Government Pension Offset (GPO) Social Security Reduction

If you retire from the federal service under CSRS and also are eligible for Social Security benefits as a spouse, former spouse or survivor, your Social Security benefit will be reduced according to the Government Pension Offset.

It will be reduced because you are receiving a pension from the government based on earnings that were not covered by Social Security. For every $3 you receive from your CSRS annuity, your Social Security benefit will be reduced by $2.

Note: In some cases, you can lose the entire Social Security benefit.

The GPO does not apply to those covered by CSRS Offset because they are paying Social Security taxes. It also does not apply to certain retired military reservists and National Guard members or those first hired into the government under FERS.

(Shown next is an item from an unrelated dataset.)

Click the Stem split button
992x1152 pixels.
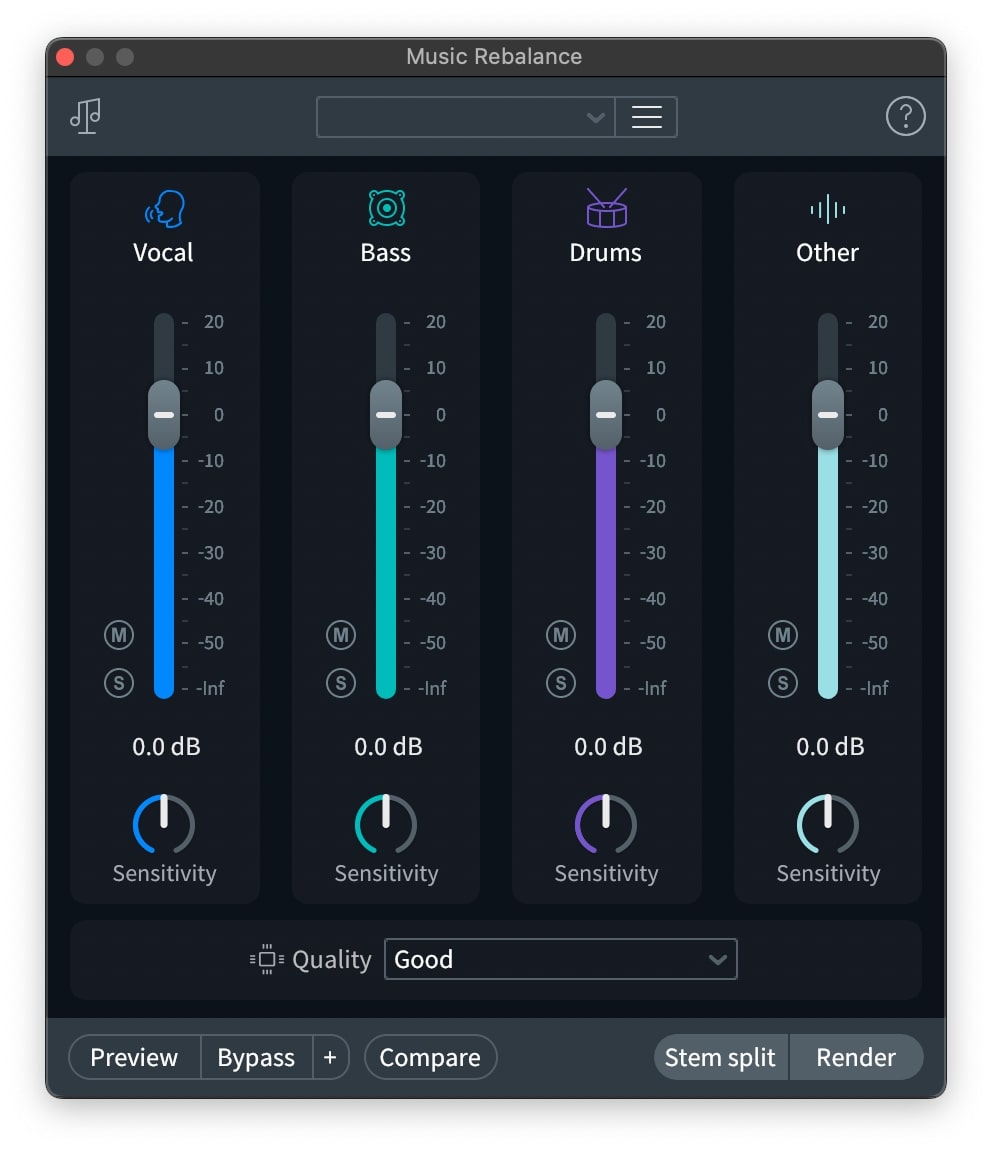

It does apply to those who transferred from CSRS to FERS unless they have five continuous years of coverage under that retirement system. However, under Social Security law, anyone eligible for both benefits under Social Security can only get the larger of the two—the earned benefit or the spousal benefit. In almost all cases, the individual’s own earned benefit would exceed the spousal benefit.

Earnings Test

The Social Security Earnings Test is a reduction in an individual’s Social Security payments made when he or she continues to work after benefits begin and earns over an allowable amount ($22,230 for 2024). For every $2 earned over this amount, the individual will give up $1 in benefits between age 62 and their full retirement age (for those retiring in 2024, 66 and eight months, phasing up by two months a year until it reaches 67 for those born in 1960 or after). In the year you reach your full retirement age, you can earn up to a separate limit ($59,520 in 2024) in the months before you reach your full retirement age with no reduction in benefits; for every $3 you earn over that limit in that period, $1 is withheld from benefits. There is no earnings test after full retirement age. The only money that is counted for earnings test purposes is money which you receive for work you perform, whether as an employee or a self-employed person; it does not apply to other forms of income such as an annuity.